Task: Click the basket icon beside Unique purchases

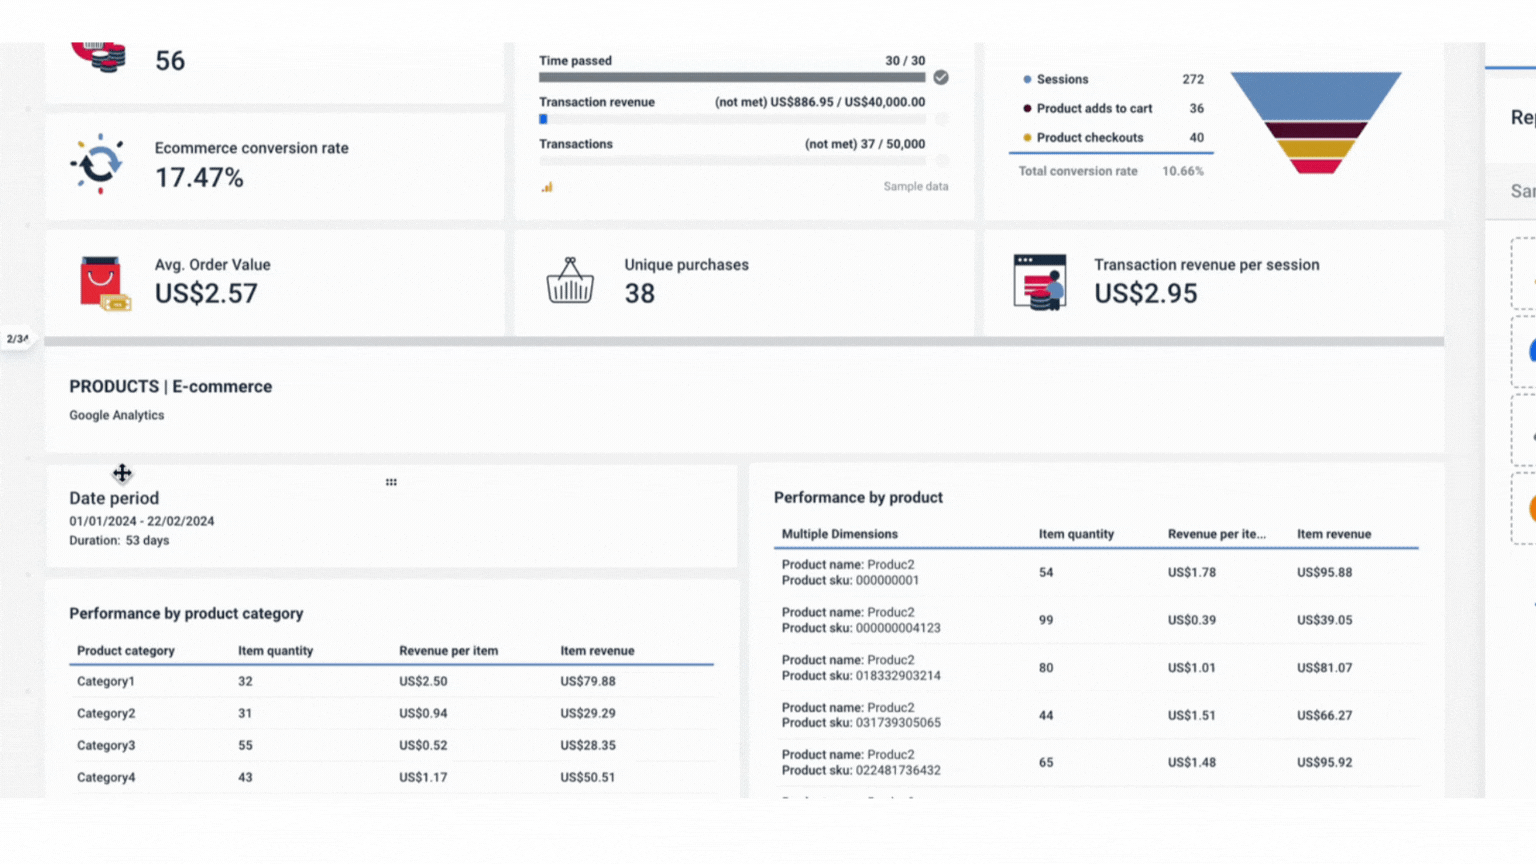Action: tap(570, 281)
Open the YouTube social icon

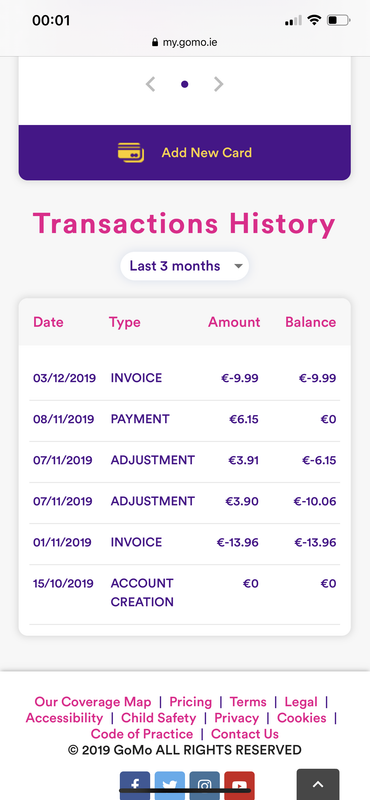239,785
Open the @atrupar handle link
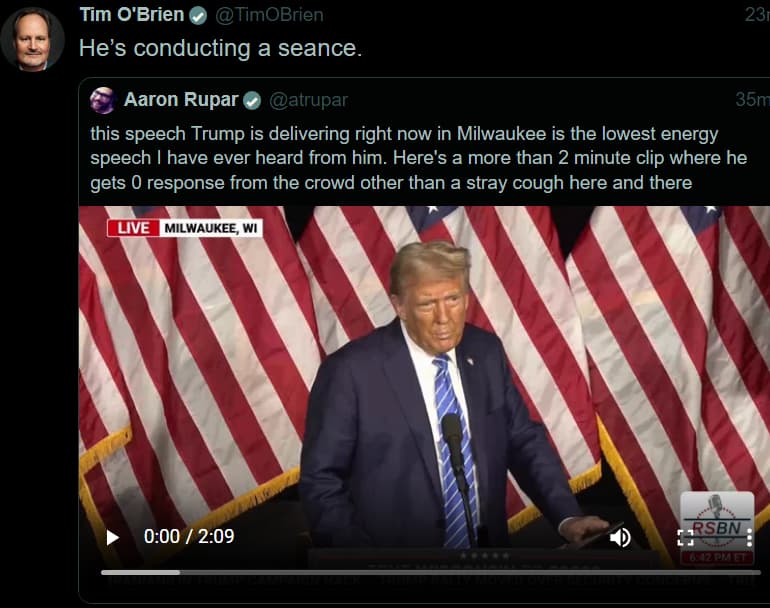Screen dimensions: 770x608 (x=308, y=100)
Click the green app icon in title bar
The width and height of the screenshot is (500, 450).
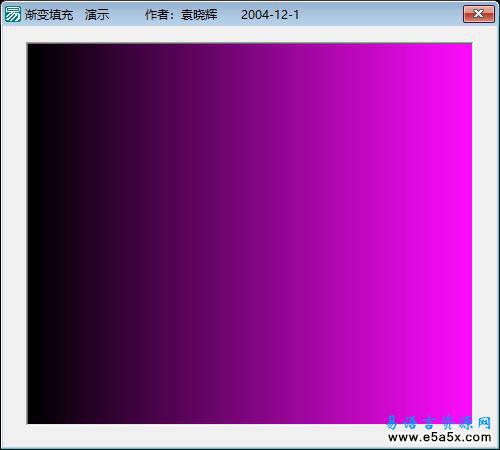point(13,14)
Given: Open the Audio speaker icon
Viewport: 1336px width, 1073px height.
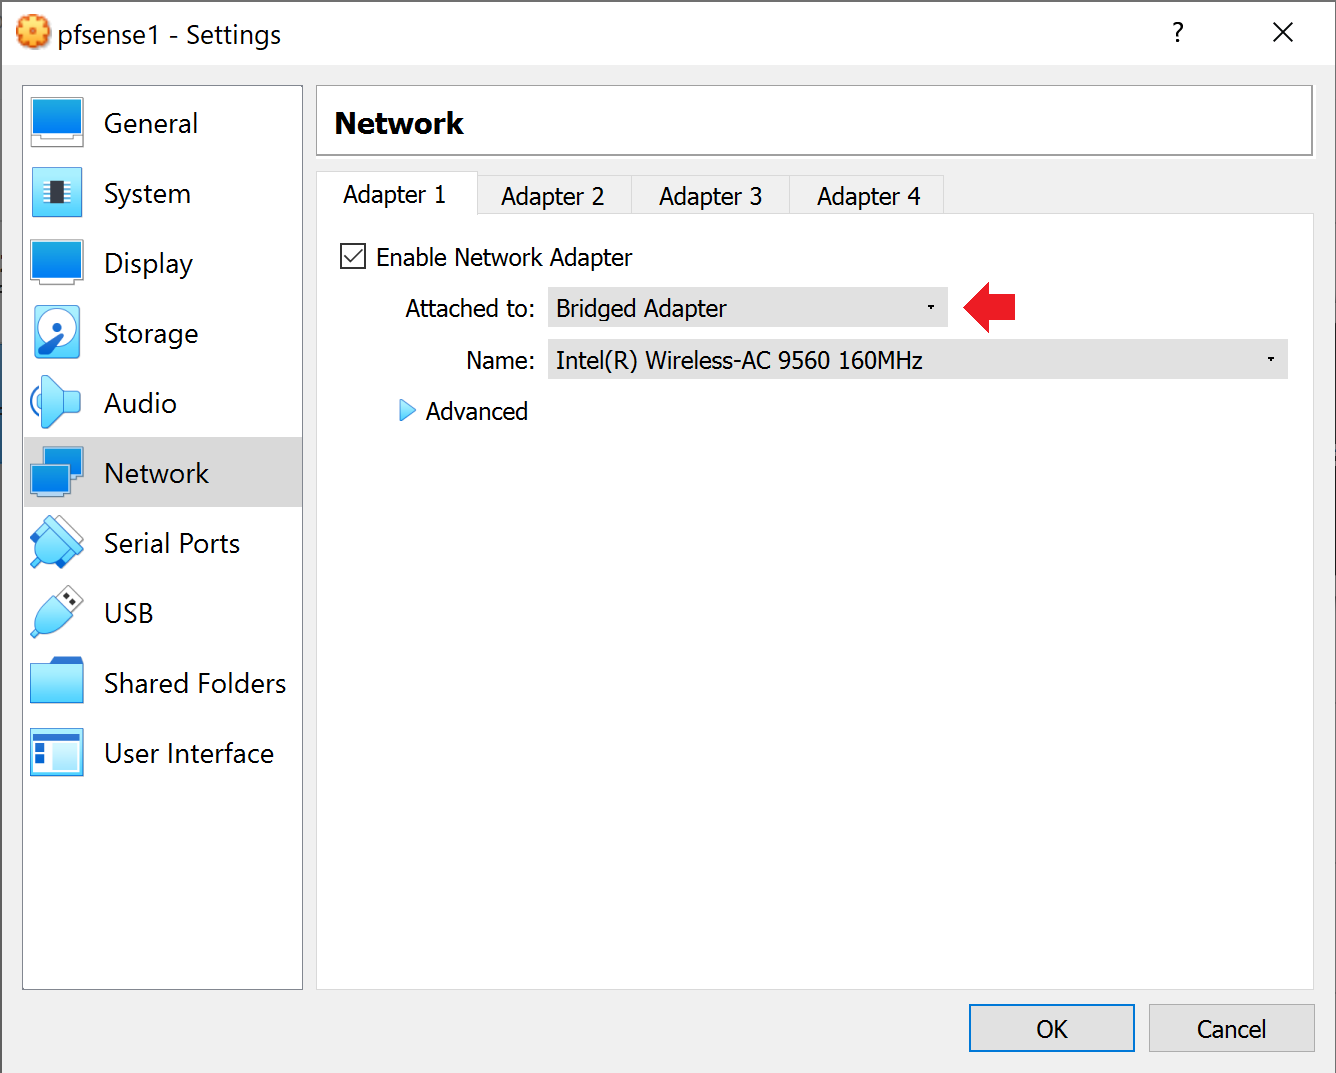Looking at the screenshot, I should 57,403.
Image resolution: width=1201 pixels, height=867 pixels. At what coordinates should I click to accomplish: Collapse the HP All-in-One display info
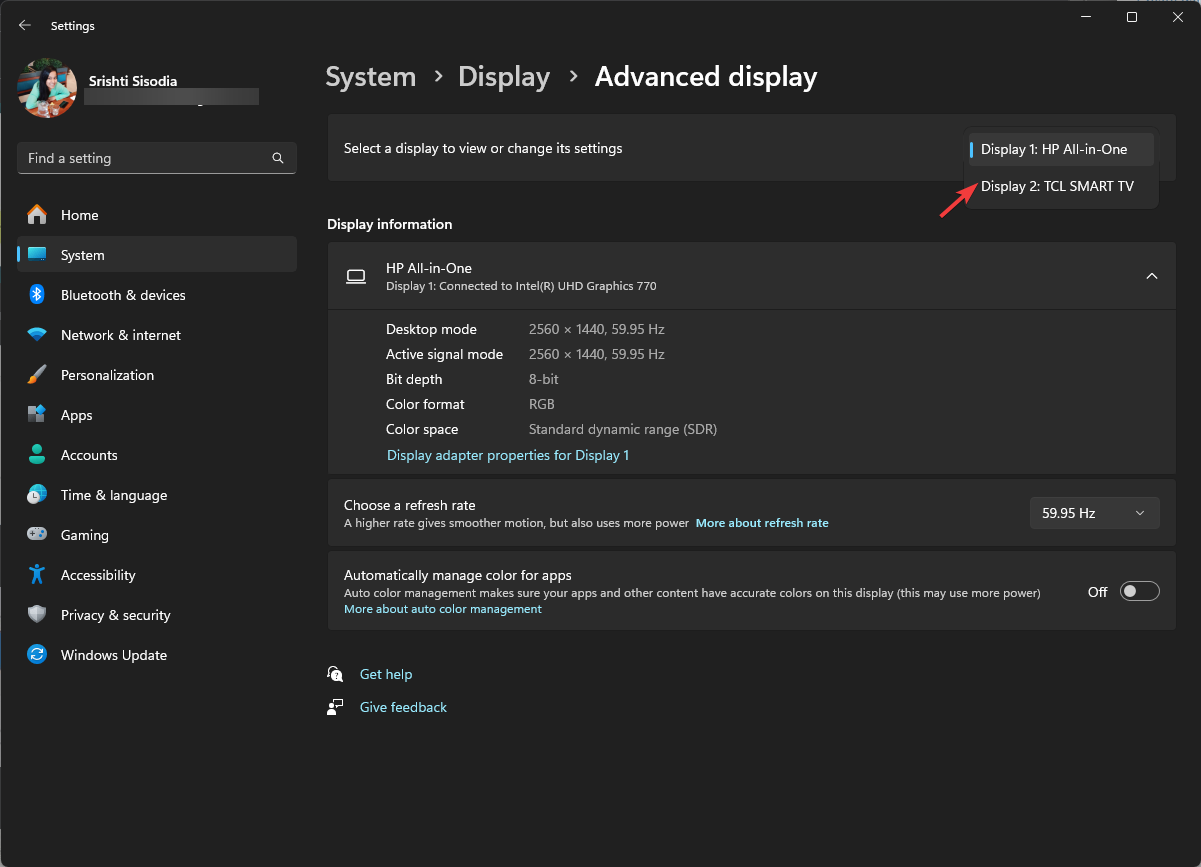click(1151, 276)
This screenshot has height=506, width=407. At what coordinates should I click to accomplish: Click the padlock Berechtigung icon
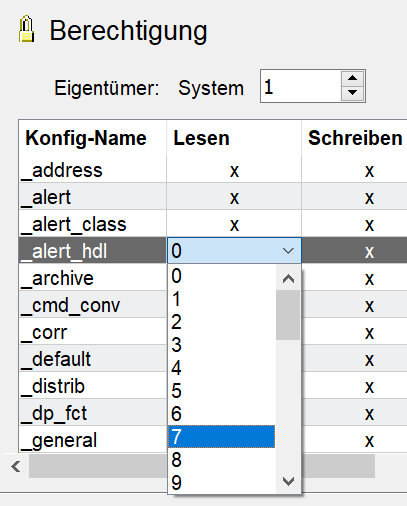[26, 29]
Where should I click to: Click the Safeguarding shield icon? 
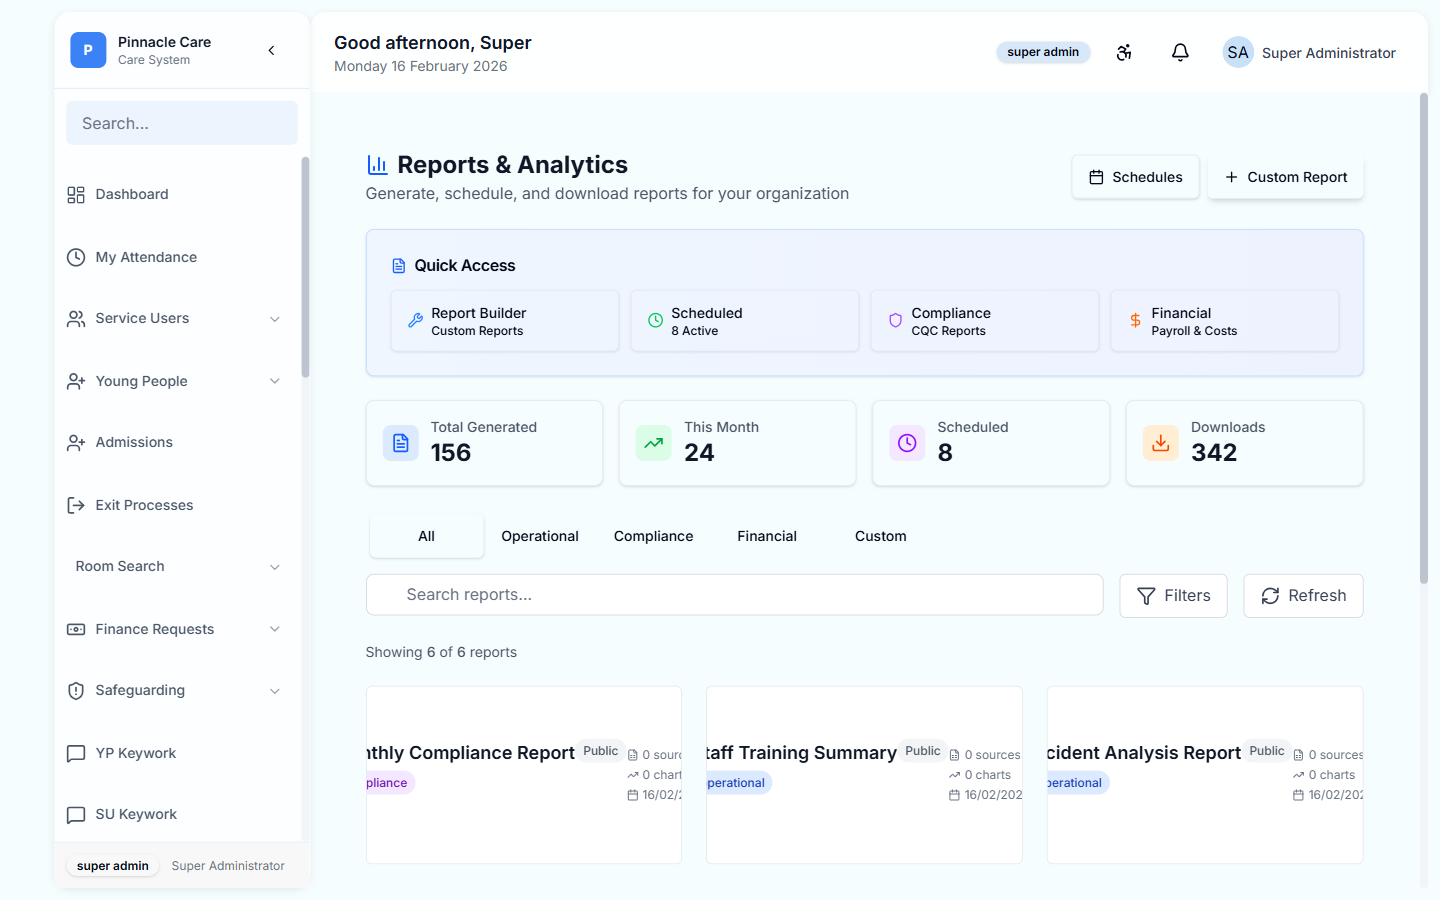pyautogui.click(x=76, y=690)
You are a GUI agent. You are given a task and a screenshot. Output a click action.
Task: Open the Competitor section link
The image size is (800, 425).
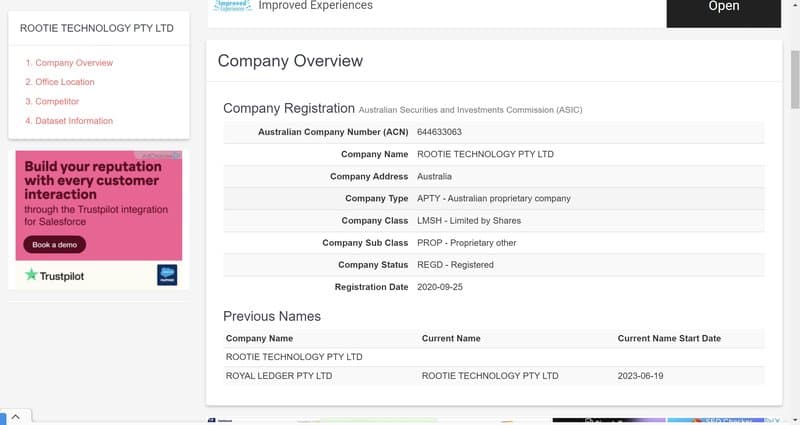(x=52, y=102)
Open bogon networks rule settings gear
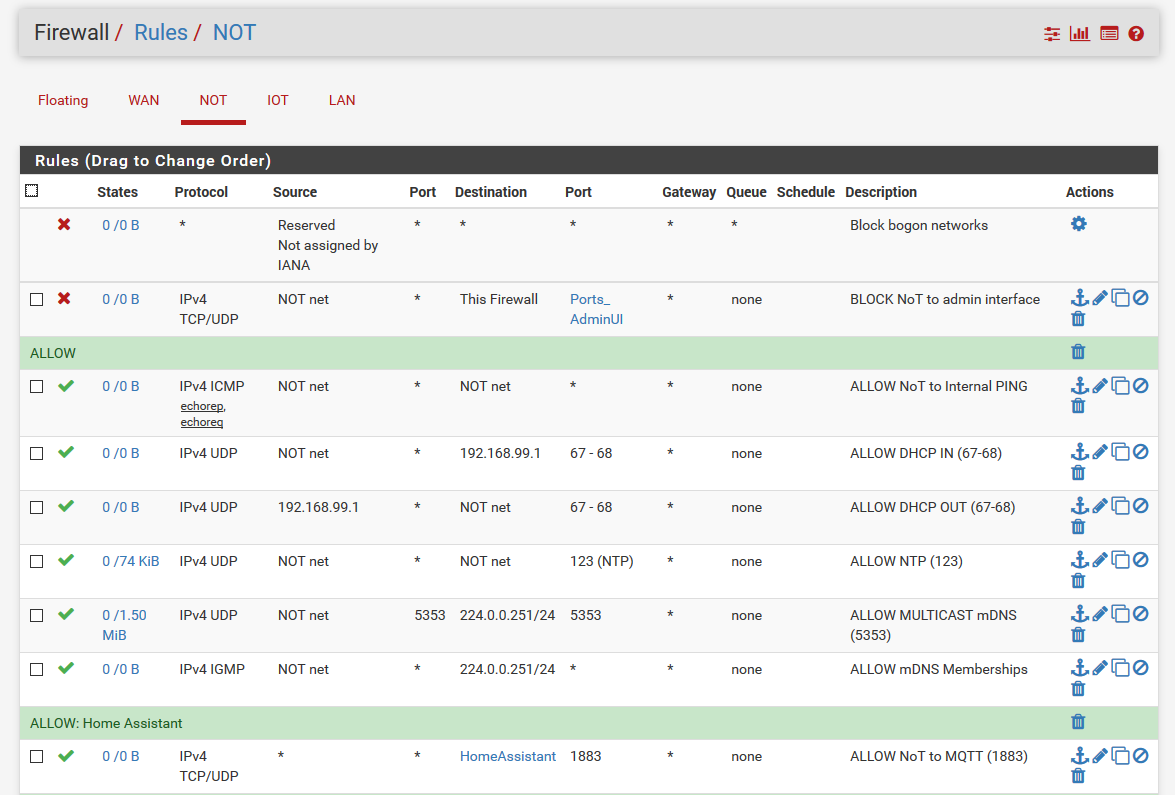 pos(1078,224)
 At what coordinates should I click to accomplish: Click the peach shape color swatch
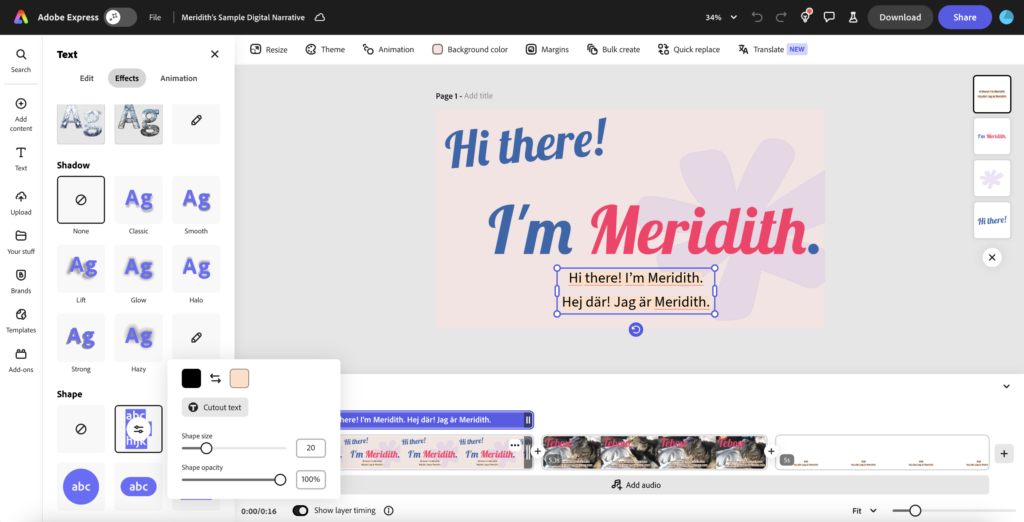[239, 379]
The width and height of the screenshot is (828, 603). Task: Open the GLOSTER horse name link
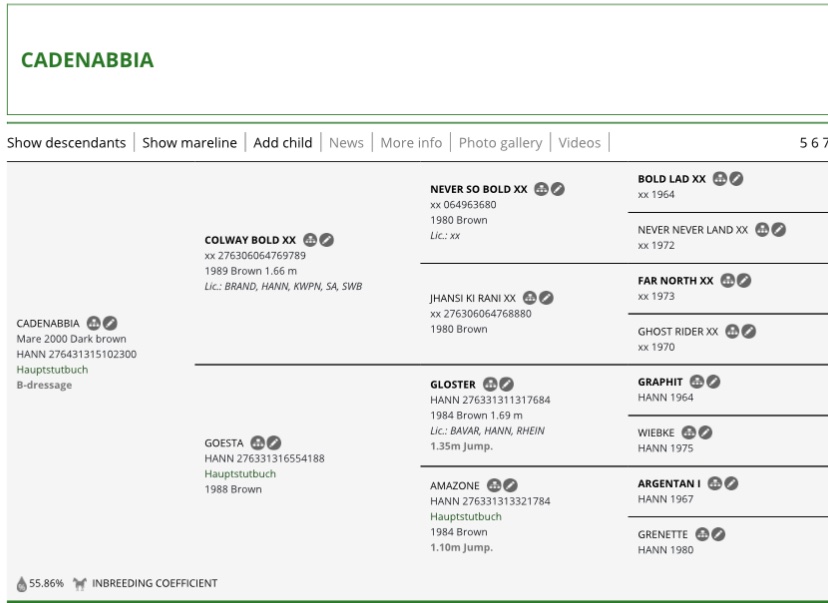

- **Your goal**
Copy the whole of the material above exactly, but not its images.

- **Result for this exercise**
Task: Click the basket icon beside Unique purchases

Action: tap(570, 281)
Open the YouTube social icon

239,785
Open the @atrupar handle link
Screen dimensions: 770x608 (x=308, y=100)
Click the green app icon in title bar
The width and height of the screenshot is (500, 450).
point(13,14)
Given: Open the Audio speaker icon
Viewport: 1336px width, 1073px height.
Looking at the screenshot, I should 57,403.
Image resolution: width=1201 pixels, height=867 pixels. At what coordinates should I click to accomplish: Collapse the HP All-in-One display info
click(1151, 276)
This screenshot has height=506, width=407. At what coordinates should I click to accomplish: Click the padlock Berechtigung icon
[26, 29]
Where should I click to: Click the Safeguarding shield icon? 
pyautogui.click(x=76, y=690)
You are a GUI agent. You are given a task and a screenshot. Output a click action.
Task: Open the Competitor section link
The image size is (800, 425).
(x=52, y=102)
Open bogon networks rule settings gear
 pos(1078,224)
 At what coordinates should I click to accomplish: Click the peach shape color swatch
[239, 379]
The width and height of the screenshot is (828, 603). Task: Open the GLOSTER horse name link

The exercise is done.